How to add a batch scheduler (SGE)

MarkR_UoLeeds · Jun 15, 2021

Referring to CESM 2.1.3 and 2.2.
Our HPC system at University of Leeds uses SGE (son of grid engine) but as this is now a little used scheduler there is no entry for it in the config_batch.xml.
I am adding an entry for my self (in ~/.cime file) so that I can test out what happens when there is a batch system rather than using "none" and forcing run-unsupported to create a case.
I tried to fake it with saying PBS wa avail but of course the clever system tells me no there is not PBS and stops.
I am looking atthe other batch entries and trying to figure out what I need for SGE (and unfortunately I am not an expert SGE user either).
Can anyone give me advice on what are the most important settings (and maybe a minimum) needed to to create job scripts automatically?

jedwards · Jun 15, 2021

If you want to open a PR to cime with at least your config_machines.xml and config_batch.xml entries I can review it and perhaps make more informed comments. It looks like SGE is very close to PBS and this should be straightforward. It looks like the batch_directive symbol is '#$' and query submit and cancel commands are the same as PBS.

MarkR_UoLeeds · Jun 15, 2021

Hello Jedwards,
I think you mean I ought to create a branch (some where, escomp github or esmci/cime?) and then point you to that branch?
Sorry if that seems fundamental but so far I have only been following the getting started notes so did the my_cesm_sandbox thing.
Yes some SGE CLI commands overlap with PBS (qstat, qdel, qsub) but the directives have a different form (as you surmised #$ sentinels).
I can post a "desired" job script here and the "sge" definition. But it seems you prefer to inspect through github.
The local hpc specific config_batch.xml and config_machines.xml are in my ~/.cime and so outside version control at the moment.
This is all that we have to go on for SGE: Batch jobs — ARC Documentation however i have more advanced job scripts from previous non-cesm work.
I was able to create a case with batch scheduler set to "none" but then i tried adding an SGE entry but then the newcase process fails as somewhere down the line it rejects sge as an option.

Thanks for any guidance.

jedwards · Jun 15, 2021

You can create a git fork of esmci/cime by selecting the fork button in the top right of the github page. Then you would create a branch in your fork:
cd cesm/cime
git remote add myfork path/to/myfork
git checkout maint-5.6 (for cesm2.1.x) or master (for cesm2.2.x)
git checkout -b myforkname
[ merge the files in .cime into cime/config/cesm/machines ]
git commit
git push myfork myforkname

then open a PR to esmci/cime
this gives a nice interface to compare and discuss your changes.

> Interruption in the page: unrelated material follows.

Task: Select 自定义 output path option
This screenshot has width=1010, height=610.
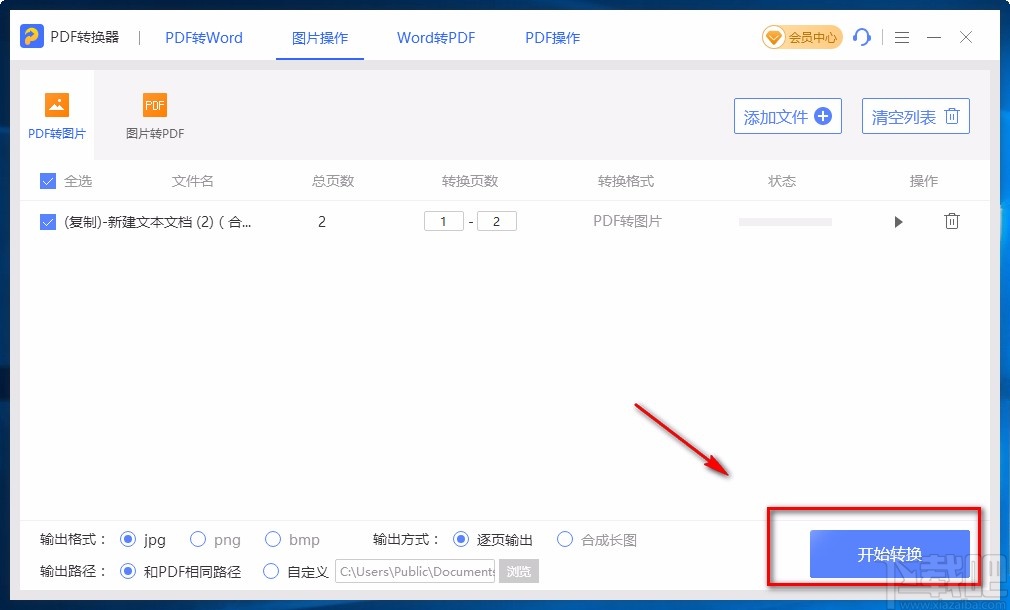Action: 271,571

MarkR_UoLeeds · Jun 16, 2021

Thanks, I have done those steps and issued PR #4001 . I hope it is not too far from a solution.

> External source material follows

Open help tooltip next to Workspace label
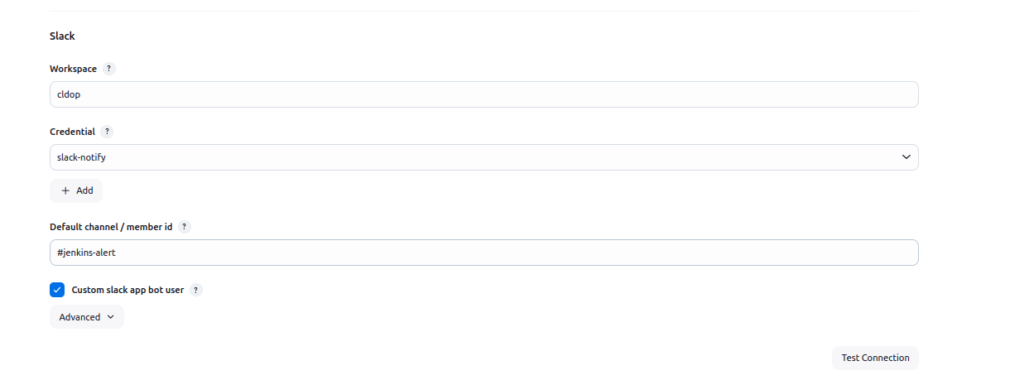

MarkR_UoLeeds · Jun 30, 2021

Okay so now I able to build execs but the SGE work needs more guidance. e.g. I rarely used job dependency with SGE so I am unfamiliar with its use. I have these errors from preview_runs

$ ./preview_run
CASE INFO:
nodes: 6
total tasks: 240
tasks per node: 40
thread count: 1

BATCH INFO:
ERROR: depend_string is missing jobid for prerequisite jobs

and this is what is in the config_batch.xml

config_batch.xml: <depend_string> -hold_jid {{ wc_job_list }} </depend_string>
config_batch.xml: <depend_separator> , </depend_separator>

I am not sure how to form "wc_job_list". In SGE jargon "wc_" means wildcard. so I presume a comma separated list of strings. Also expecting a problem about the job_ok and job_nok concept for allowing subsequent job to start. Sorry.

MarkR_UoLeeds · Jul 7, 2021

I made some progress but I need more information about how to put all the SGE options in a reference XML place so tha the tools that process them can formulate a correct job script.
I tried the scripts_regression_tests.py but do not know how to interpret (or even find) the output. I notice several fails whizz pass in the console but I am not sure where to look for the logged output.

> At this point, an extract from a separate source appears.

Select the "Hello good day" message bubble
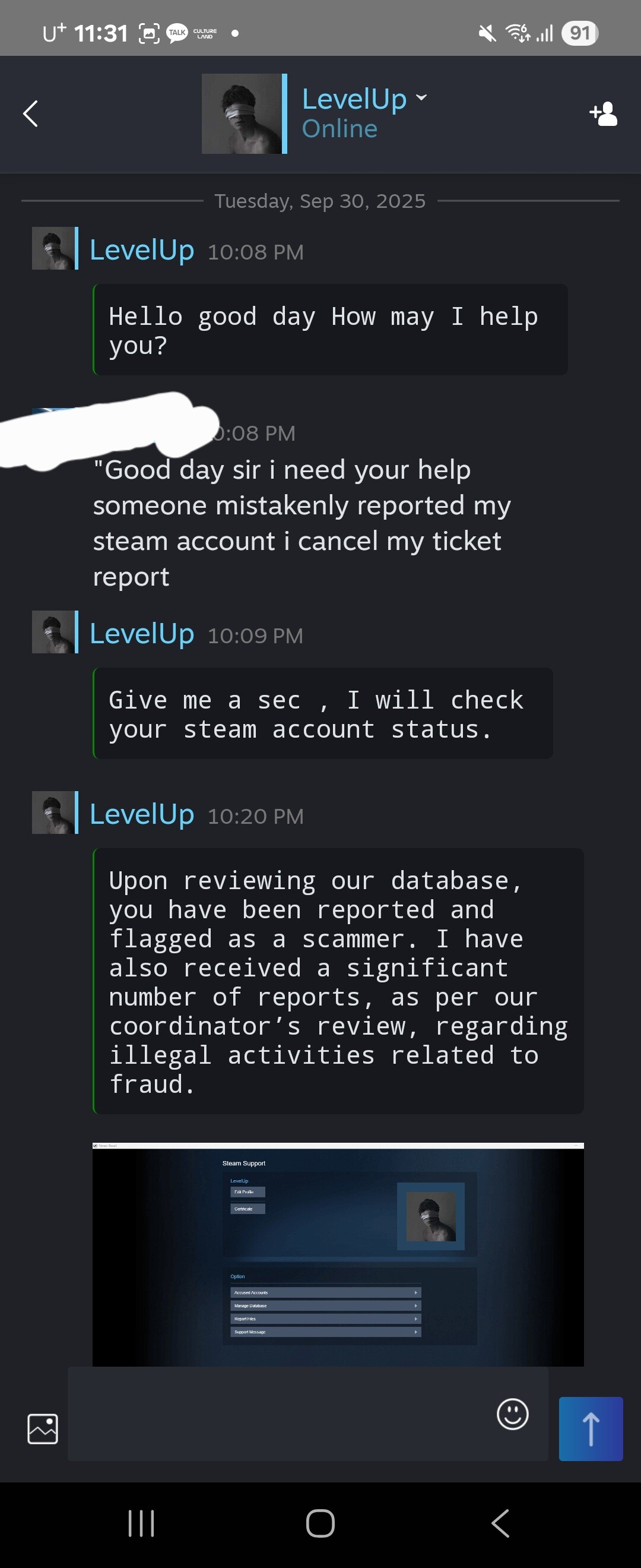The width and height of the screenshot is (641, 1568). pos(330,329)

Typically a user will set the optionsins job submission file using hte sentinel #$ and that seems to work for some of the options.
Also our system allows people to use "any available" cores with a setting like this: #$ -l pe ib 40, for example. Other people want dedicated nodes (in particular when using OpenMP and would select the number of nodes: #$ -l nodes=2 I have managed that with config_batch.xml #$ - l nodes= {{ num_nodes }}.
However, I do not know how to allow users the freedom of those two options. Perhaps i restrict CESM2 to run on only dedicated nodes, but queue time might be too long.

Back to my original question: how can I interpret scripts_regression_tests.py output and is there a specific test for the batch XML setup?

jedwards · Jul 7, 2021

Experience shows that usually sharing a node when running cesm is a bad idea, there are exceptions, such as mpi-serial or single task runs.
To test that you are getting the correct settings in a script you can create a test like:
cd cime/scripts
./create_test SMS.f19_g16.X --no-run
cd testdir
./preview_run # this shows the mpiexec and submit commands
#(examine the file .case.test) this shows the sentinel settings.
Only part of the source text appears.